Peter Custers, author of the landmark Capital Accumulation and Women’s Labor in Asian Economies (Monthly Review Press, 2012) died at his home in the Netherlands on September 3, 2015. He was sixty-six. Custers was a major writer on political economy, imperialism, militarism, and peace. He was especially noted for his scholarship and activism in relation to South Asia. His book Questioning Globalized Militarism (Merlin Press, 2008, with a foreword by Samir Amin), was in the tradition of Marx’s Capital, Paul Baran and Paul Sweezy’s Monopoly Capital, and Amin’s Imperialism and Unequal Development. It introduced the key concept of “negative use value,” in relation to military goods in particular. His article “A Different Perspective on the U.S.-India Nuclear Deal” appeared in the September 2009 issue of MR.

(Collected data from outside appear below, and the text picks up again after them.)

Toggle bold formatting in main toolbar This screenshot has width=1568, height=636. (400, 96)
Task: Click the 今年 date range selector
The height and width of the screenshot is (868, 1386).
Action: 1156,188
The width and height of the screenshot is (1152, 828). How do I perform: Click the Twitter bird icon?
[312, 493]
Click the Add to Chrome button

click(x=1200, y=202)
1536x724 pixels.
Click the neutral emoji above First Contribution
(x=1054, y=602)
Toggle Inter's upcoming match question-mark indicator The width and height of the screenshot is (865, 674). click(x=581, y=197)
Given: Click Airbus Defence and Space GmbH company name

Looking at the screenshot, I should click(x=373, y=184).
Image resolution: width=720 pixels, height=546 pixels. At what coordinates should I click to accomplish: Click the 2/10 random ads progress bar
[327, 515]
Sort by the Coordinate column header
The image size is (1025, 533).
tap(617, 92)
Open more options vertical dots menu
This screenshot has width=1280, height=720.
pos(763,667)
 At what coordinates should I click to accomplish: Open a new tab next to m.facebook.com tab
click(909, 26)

Percy Brazil, a longtime director (together with his second wife Gladys Brazil) of the Monthly Review Foundation, died at age ninety on October 23, 2015. Brazil was born in Glasgow and attended medical school at the University of Glasgow before emigrating to New York, where he was to practice internal medicine and where, in the 1980s, he became president of the medical staff at Phelps Memorial Hospital. Brazil was very active in socialist circles and causes. He wrote two articles for MR, “Remembering Daniel Singer” (February 2001) and “A Man for All Seasons” on Carl Marzani (February 2005). He was proud of the political company he kept, writing in his piece on Marzani about his recently deceased friends Angus Cameron, Daniel Singer, and Paul Sweezy. Later he and Gladys would also write of their memories of Harry Magdoff for MRzine in “A Threnody for Harry” (January 1, 2007). In the case of all of these individuals, he stated, “what they had in common was a core which they all shared, and that core, the very essence of their being, is the soul of socialism.” Percy Brazil too was made in this mold.
Correction: In the Notes from the Editors to the October 2015 issue of MR, line 4 of the bottom paragraph on the inside back cover mistakenly read “CIA” where it should have read “Council on Foreign Relations.”